ECPR Winter School
University of Bamberg, Bamberg
26 February - 4 March 2016




WC104 - Automated Web Data Collection with R

Instructor Details

Instructor Photo

Peter Meissner

Institution:
Universität Konstanz

Instructor Bio

Peter is a political scientist with a strong methodological and technical background and currently works for the “Comparative Parliamentary Politics” working group at University of Konstanz within the “Institutional Design in European Parliaments” project where he takes care of software development, quality assurance and data management. His publications cover political careers, parliamentary rule changes and web and text data collection. Furthermore he has written software packages for R namely wikipediatrend for accessing page view statistics of Wikipedia articles as well as diffr a package for comparing texts and assessing their differences. Peter tweets at https://twitter.com/marvin_dpr and can be visited online at http://pmeissner.com.


Course Dates and Times

Monday 29 February to Friday 4 March 2016
Generally classes are either 09:00-12:30 or 14:00-17:30
15 hours over 5 days

Prerequisite Knowledge

For the course a no less than intermediate practical knowledge of R is an indispensable prerequisite, as there is no time for an R refresher. The following questions help you to find out if your level of R knowledge suffices to follow the course.

  • Do you know how to subsets vectors, data frames and lists?
  • Can you transform lists into data frames, matrices into vectors and factors into character?
  • Are you familiar with the apply functionality - apply, lapply, sapply, mapply?
  • Can you write a loop?
  • Can you write a function?

If the answer to all of these questions is yes, you are well prepared to get the best out of this course. If you are not too familiar with R yet but still want to join the course, there are many well-written books on the market that provide great introductions to R:

Crawley, Michael J. 2012. The R Book, 2nd Edition. Hoboken, NJ: John Wiley & Sons.

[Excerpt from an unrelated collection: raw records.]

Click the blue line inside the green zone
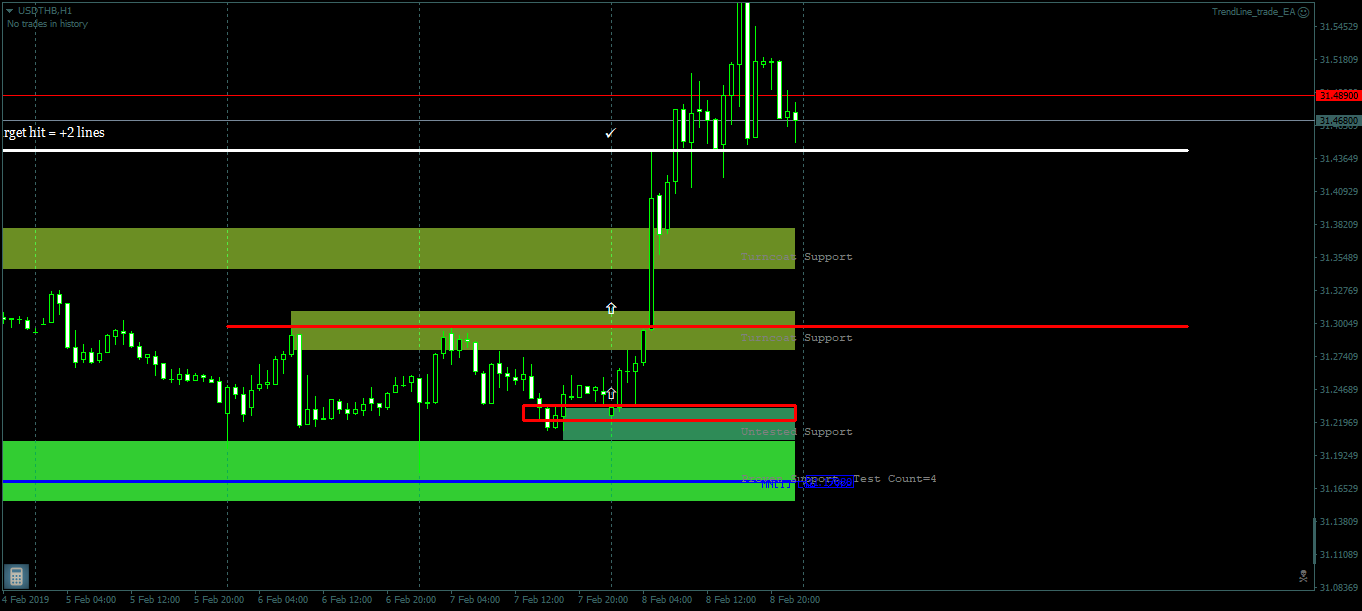This screenshot has width=1362, height=611. [x=400, y=481]
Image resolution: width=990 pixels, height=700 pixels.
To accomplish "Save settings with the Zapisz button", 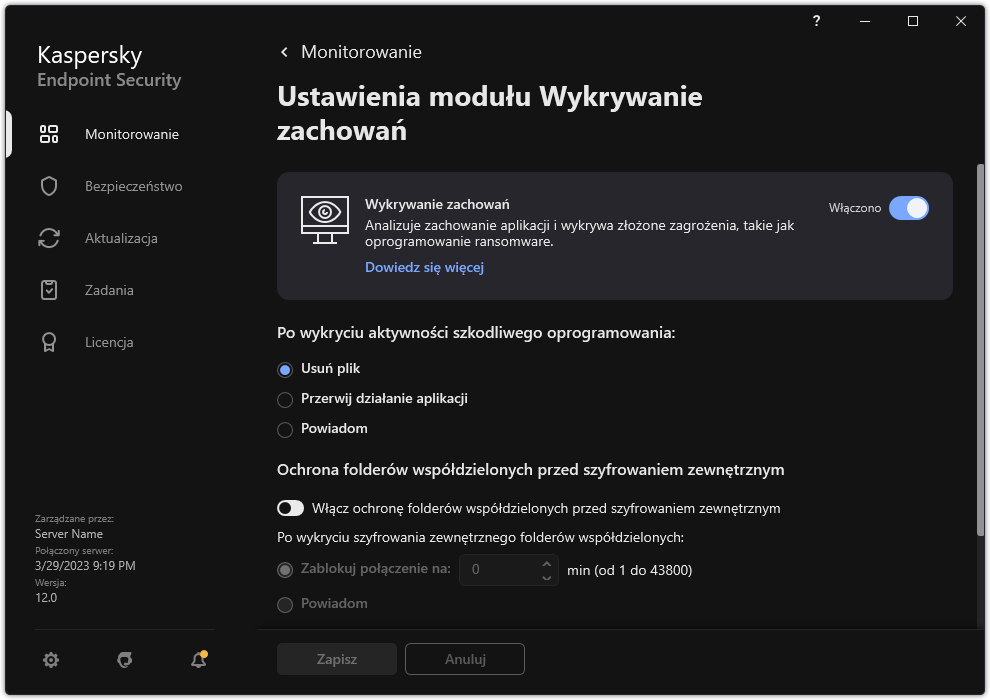I will click(x=336, y=659).
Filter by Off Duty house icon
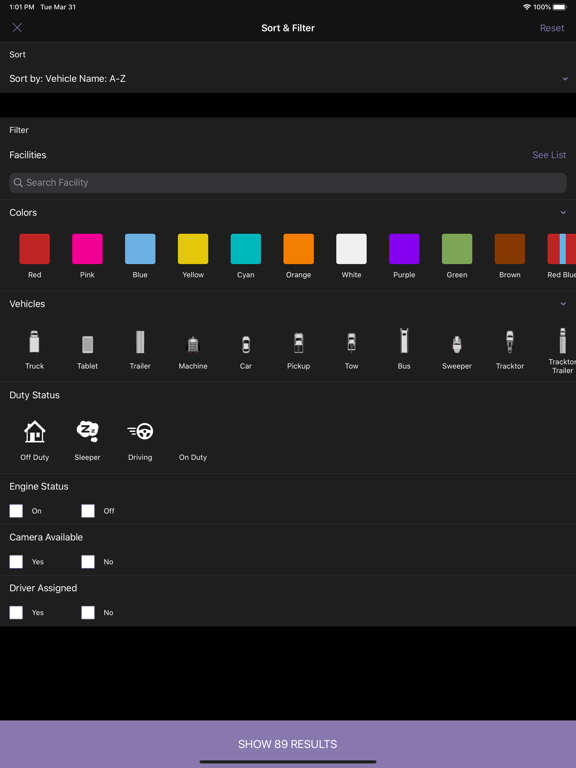576x768 pixels. (34, 432)
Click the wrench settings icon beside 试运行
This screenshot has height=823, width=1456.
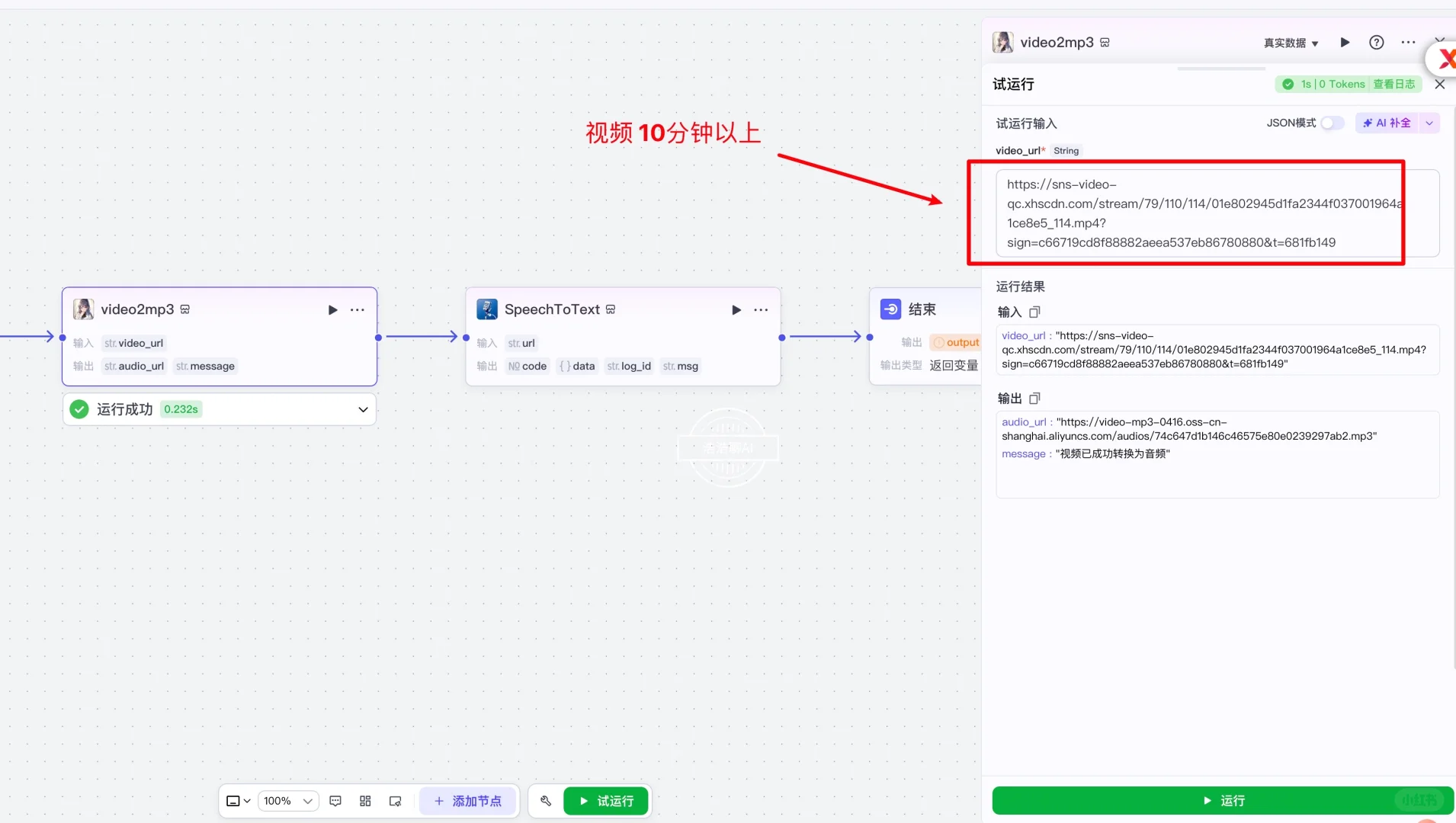545,801
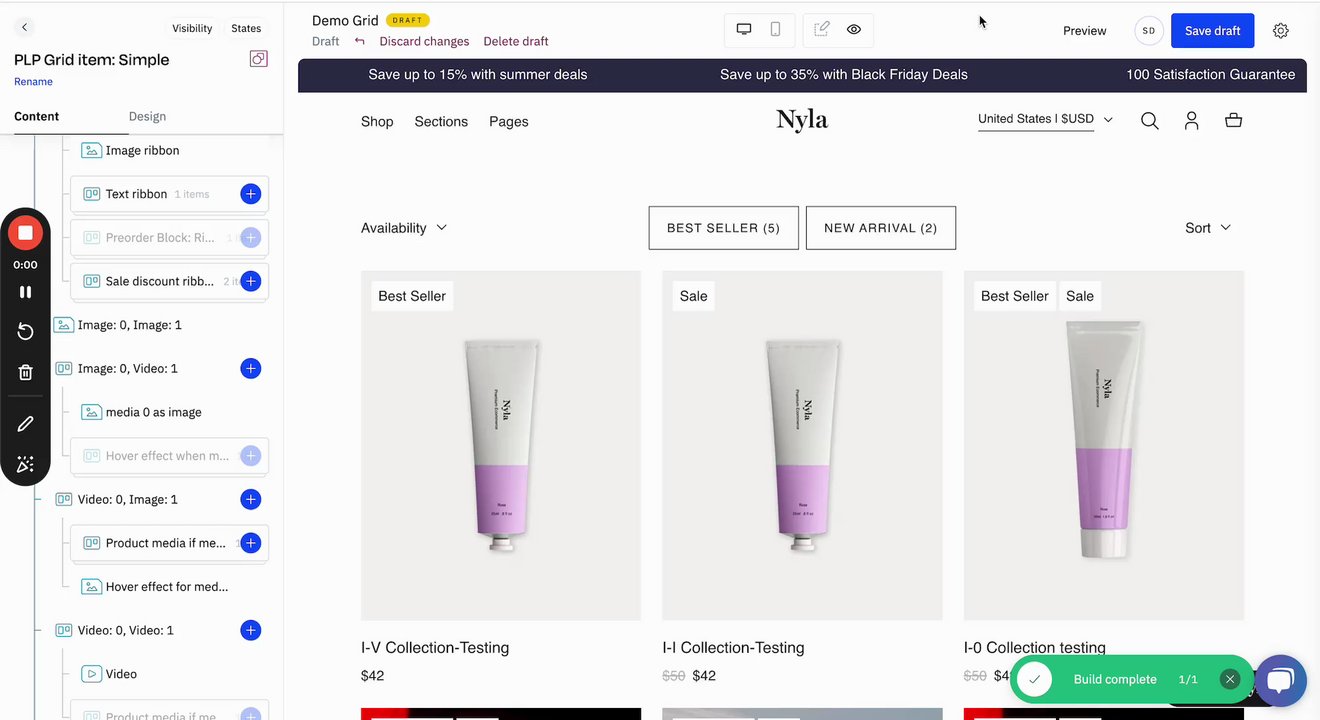Viewport: 1320px width, 720px height.
Task: Open the account profile icon
Action: [x=1191, y=121]
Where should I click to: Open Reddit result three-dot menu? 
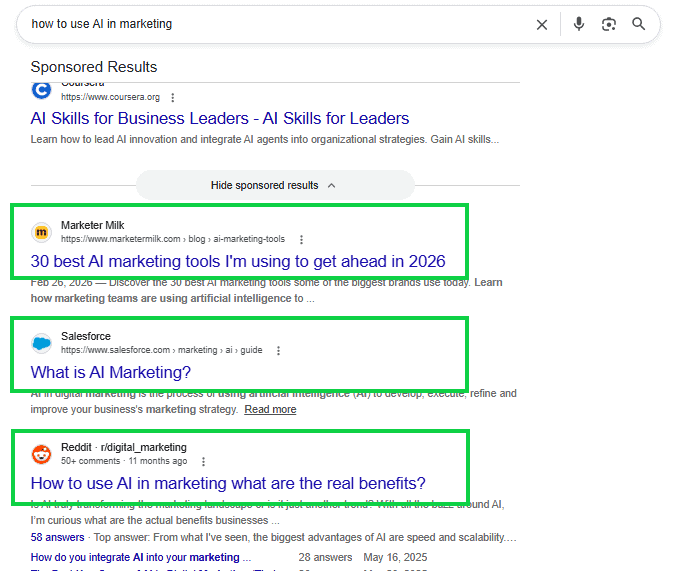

Adler, Joseph. 2009. R in a Nutshell. A Desktop Quick Reference. Sebastopol, CA: O’Reilly.

Teetor, Paul. 2011. R Cookbook. Sebastopol, CA: O’Reilly.

Besides these commercial sources, there is also a lot of free information on the internet. Visit http://cran.r-project.org/manuals.html and http://cran.r-project.org/other-docs.html to get R introductions and manuals. A truly amazing online tutorial for absolute beginners by the Code School is available at http://tryr.codeschool.com/. Additionally, Quick-R (http://www.statmethods.net/) is a good reference site for many basic commands. You can also find a lot of free resources and examples at http://www.ats.ucla.edu/stat/r/ and if you want to dive deeper into R, have a look at Hadley Wickham’s page at http://adv-r.had.co.nz/. To take the most out of the course it is recommended to have a small real live problem you would like to work on.

Short Outline

Are you interested in the analysis of social media data? Do you want to extract information from websites to build your own data set of, e.g., press releases, online newspaper headlines, parliamentary speeches, or politicians’ biographies? The rapid growth of the World Wide Web over the past two decades made firms, public institutions and private users provide every imaginable type of information and new channels of communication generate vast amounts of data on human behaviour. Along with the triumphant entry of the World Wide Web, we have witnessed a second trend, the increasing popularity and power of open source software like R. For quantitative social scientists, R is among the most important statistical software. It is growing rapidly due to an active community that constantly publishes new packages. An extraordinarily useful feature of R is that we can use it for collecting, extracting, cleaning and storing data from web sources. In combination with R’s well known strengths in data analyses, data manipulation and data visualization, R facilitates staying in a familiar programming environment throughout the course of the research and helps researchers to focus on substantive problems instead of investing too much time in learning other software like PHP, Python or Pearl.

Long Course Outline

Automated web data collection with R is a course designed to give you a primer on web scraping with R. Web scraping is a general term for all kinds of activities that involve (automated) gathering of data and texts from the web: starting with tiny bits of information – like the current time or geographical location of say Ulan Bator; or maybe the current headline of the The Sun – up to retrieving hundreds of speeches, texts and other documents from dozens of different web pages. Around the world. Each day. Every 5 minutes. For the next ten months.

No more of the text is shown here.